-- Data for review follows --
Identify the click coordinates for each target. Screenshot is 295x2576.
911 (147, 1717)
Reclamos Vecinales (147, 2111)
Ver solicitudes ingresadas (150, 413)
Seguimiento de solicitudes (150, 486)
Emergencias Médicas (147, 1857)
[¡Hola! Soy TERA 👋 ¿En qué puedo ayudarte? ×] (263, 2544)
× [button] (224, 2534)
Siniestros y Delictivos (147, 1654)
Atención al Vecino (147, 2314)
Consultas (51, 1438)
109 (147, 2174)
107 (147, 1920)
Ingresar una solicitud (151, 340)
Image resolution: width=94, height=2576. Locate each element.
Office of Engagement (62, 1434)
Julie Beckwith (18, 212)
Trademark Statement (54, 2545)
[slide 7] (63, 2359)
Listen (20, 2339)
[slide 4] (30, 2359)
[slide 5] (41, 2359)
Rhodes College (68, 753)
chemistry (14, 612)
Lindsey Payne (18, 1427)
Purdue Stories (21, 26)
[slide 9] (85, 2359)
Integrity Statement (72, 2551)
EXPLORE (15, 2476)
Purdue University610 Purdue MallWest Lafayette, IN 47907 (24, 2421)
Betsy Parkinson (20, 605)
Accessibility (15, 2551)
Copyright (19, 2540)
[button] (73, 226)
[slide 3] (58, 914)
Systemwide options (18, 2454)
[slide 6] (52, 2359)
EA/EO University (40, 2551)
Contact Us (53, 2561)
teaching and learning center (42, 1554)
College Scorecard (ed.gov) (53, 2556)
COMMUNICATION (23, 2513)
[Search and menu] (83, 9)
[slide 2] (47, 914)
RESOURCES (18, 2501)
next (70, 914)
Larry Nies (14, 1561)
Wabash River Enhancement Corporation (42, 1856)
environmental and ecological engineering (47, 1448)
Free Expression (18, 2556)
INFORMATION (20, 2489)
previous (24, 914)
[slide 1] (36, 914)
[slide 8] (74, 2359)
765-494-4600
-- Data for review concluded --
◆ What to produce: What is needed is an exact restatement of every record above.

◆ Task answer:
Identify the click coordinates for each target. Screenshot is 295x2576.
911 (147, 1717)
Reclamos Vecinales (147, 2111)
Ver solicitudes ingresadas (150, 413)
Seguimiento de solicitudes (150, 486)
Emergencias Médicas (147, 1857)
[¡Hola! Soy TERA 👋 ¿En qué puedo ayudarte? ×] (263, 2544)
× [button] (224, 2534)
Siniestros y Delictivos (147, 1654)
Atención al Vecino (147, 2314)
Consultas (51, 1438)
109 (147, 2174)
107 (147, 1920)
Ingresar una solicitud (151, 340)
Image resolution: width=94, height=2576. Locate each element.
Office of Engagement (62, 1434)
Julie Beckwith (18, 212)
Trademark Statement (54, 2545)
[slide 7] (63, 2359)
Listen (20, 2339)
[slide 4] (30, 2359)
[slide 5] (41, 2359)
Rhodes College (68, 753)
chemistry (14, 612)
Lindsey Payne (18, 1427)
Purdue Stories (21, 26)
[slide 9] (85, 2359)
Integrity Statement (72, 2551)
EXPLORE (15, 2476)
Purdue University610 Purdue MallWest Lafayette, IN 47907 (24, 2421)
Betsy Parkinson (20, 605)
Accessibility (15, 2551)
Copyright (19, 2540)
[button] (73, 226)
[slide 3] (58, 914)
Systemwide options (18, 2454)
[slide 6] (52, 2359)
EA/EO University (40, 2551)
Contact Us (53, 2561)
teaching and learning center (42, 1554)
College Scorecard (ed.gov) (53, 2556)
COMMUNICATION (23, 2513)
[Search and menu] (83, 9)
[slide 2] (47, 914)
RESOURCES (18, 2501)
next (70, 914)
Larry Nies (14, 1561)
Wabash River Enhancement Corporation (42, 1856)
environmental and ecological engineering (47, 1448)
Free Expression (18, 2556)
INFORMATION (20, 2489)
previous (24, 914)
[slide 1] (36, 914)
[slide 8] (74, 2359)
765-494-4600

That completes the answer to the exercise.